Él meditó un rato la cuestión.
– ¿Y dejar de ser la persona que conozco? ¿Dejar atrás todo aquello, a las personas y a las cosas, que me ha ayudado a ser lo que soy? -puntualizó-. No. Pero un escape temporal no vendría mal de vez en cuando. Es que soy un poco ambicioso y me gusta quedarme con lo bueno de los dos mundos. ¿A ti no?
– Yo podría quedarme aquí y soñar con volar hacia el azul del cielo y hacia la luz. Pero tendría que marcharme al completo, porque de otro modo el ejercicio no tendría sentido. Así que nada cambiaría, ¿verdad? Si pudiera volar y al mismo tiempo quedarme atrás… En fin, sería como la misma muerte. Y creo que lo detestaría. Porque quiero vivir.
– Me alegro de escucharlo -aseguró él, riendo entre dientes.

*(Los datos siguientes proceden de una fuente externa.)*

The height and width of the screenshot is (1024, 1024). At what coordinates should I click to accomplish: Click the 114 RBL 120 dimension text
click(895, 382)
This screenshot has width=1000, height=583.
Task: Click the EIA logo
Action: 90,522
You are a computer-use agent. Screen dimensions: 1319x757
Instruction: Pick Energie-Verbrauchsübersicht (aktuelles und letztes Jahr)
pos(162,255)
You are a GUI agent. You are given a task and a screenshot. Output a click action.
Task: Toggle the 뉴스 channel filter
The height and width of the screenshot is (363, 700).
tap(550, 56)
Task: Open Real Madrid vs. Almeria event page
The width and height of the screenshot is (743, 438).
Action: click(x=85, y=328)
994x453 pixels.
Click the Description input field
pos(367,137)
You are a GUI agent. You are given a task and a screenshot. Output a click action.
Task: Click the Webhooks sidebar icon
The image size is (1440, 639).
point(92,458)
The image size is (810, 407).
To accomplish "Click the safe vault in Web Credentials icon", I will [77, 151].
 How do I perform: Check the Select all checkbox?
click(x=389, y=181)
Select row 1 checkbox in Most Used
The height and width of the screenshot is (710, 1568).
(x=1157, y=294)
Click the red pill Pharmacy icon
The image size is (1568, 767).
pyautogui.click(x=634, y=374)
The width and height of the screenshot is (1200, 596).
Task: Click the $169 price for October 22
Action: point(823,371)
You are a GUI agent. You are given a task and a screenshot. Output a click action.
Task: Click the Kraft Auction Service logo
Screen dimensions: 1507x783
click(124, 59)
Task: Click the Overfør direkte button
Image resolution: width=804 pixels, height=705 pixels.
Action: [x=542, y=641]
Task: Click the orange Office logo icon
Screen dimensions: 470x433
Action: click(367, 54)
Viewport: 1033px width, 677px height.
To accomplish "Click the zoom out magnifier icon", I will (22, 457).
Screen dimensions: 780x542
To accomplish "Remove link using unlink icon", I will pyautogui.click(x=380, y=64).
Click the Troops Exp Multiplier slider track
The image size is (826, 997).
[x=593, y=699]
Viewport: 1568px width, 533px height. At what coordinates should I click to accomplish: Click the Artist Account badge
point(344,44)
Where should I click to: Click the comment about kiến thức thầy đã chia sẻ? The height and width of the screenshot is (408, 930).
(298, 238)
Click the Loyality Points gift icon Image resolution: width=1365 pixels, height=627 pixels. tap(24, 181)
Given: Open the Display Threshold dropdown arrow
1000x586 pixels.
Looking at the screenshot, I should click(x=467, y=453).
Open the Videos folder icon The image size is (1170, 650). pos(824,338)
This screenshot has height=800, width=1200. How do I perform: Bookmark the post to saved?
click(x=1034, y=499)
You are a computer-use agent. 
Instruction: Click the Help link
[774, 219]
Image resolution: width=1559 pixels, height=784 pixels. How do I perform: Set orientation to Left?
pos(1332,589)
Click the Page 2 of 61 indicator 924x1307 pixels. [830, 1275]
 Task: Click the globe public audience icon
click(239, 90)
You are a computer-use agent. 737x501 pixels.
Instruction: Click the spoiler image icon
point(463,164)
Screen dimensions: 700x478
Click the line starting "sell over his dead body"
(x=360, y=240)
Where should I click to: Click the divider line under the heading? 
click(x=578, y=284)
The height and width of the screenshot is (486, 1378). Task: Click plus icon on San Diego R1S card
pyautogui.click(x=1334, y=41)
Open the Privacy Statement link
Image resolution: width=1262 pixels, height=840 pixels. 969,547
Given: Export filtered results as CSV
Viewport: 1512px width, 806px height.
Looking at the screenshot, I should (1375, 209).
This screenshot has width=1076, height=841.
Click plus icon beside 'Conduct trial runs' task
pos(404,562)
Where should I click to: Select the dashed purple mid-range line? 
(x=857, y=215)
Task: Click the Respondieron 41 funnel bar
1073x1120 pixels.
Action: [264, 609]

– ¡No lo has entendido! -Exclamó Cassandra-. Esa conclusión me ha sorprendido mucho. Porque llevaba muchísimo tiempo pensando que si me dieran la oportunidad de hacer algo así sin tener que quitarme la vida, elegiría la muerte.
Sus palabras lo dejaron helado.
– ¿Y ya no te sientes así? -le preguntó.
– No -contestó ella con una suave carcajada-. ¡No! Quiero vivir.
Stephen le dio un fuerte apretón en la mano mientras se sumían en el silencio y reflexionaba sobre lo que Cassandra acababa de decirle. ¿Cómo habría sido su vida para que hubiera preferido la muerte a la vida? ¿Cómo habría sido su vida para que le sorprendiera descubrir que, en contra de lo que llevaba pensando tanto tiempo, prefería la vida?
A veces se le olvidaba, tal vez a propósito, que su vida había sido tan intolerable que había llegado al extremo de cometer un asesinato.
Pero no era momento de pensar en esas cosas. Volvió la cabeza para mirarla al cabo de unos minutos y ella le devolvió la mirada. Ambos sonrieron.
– ¿Eres feliz? -le preguntó.
– Mmmm -murmuró ella a modo de respuesta.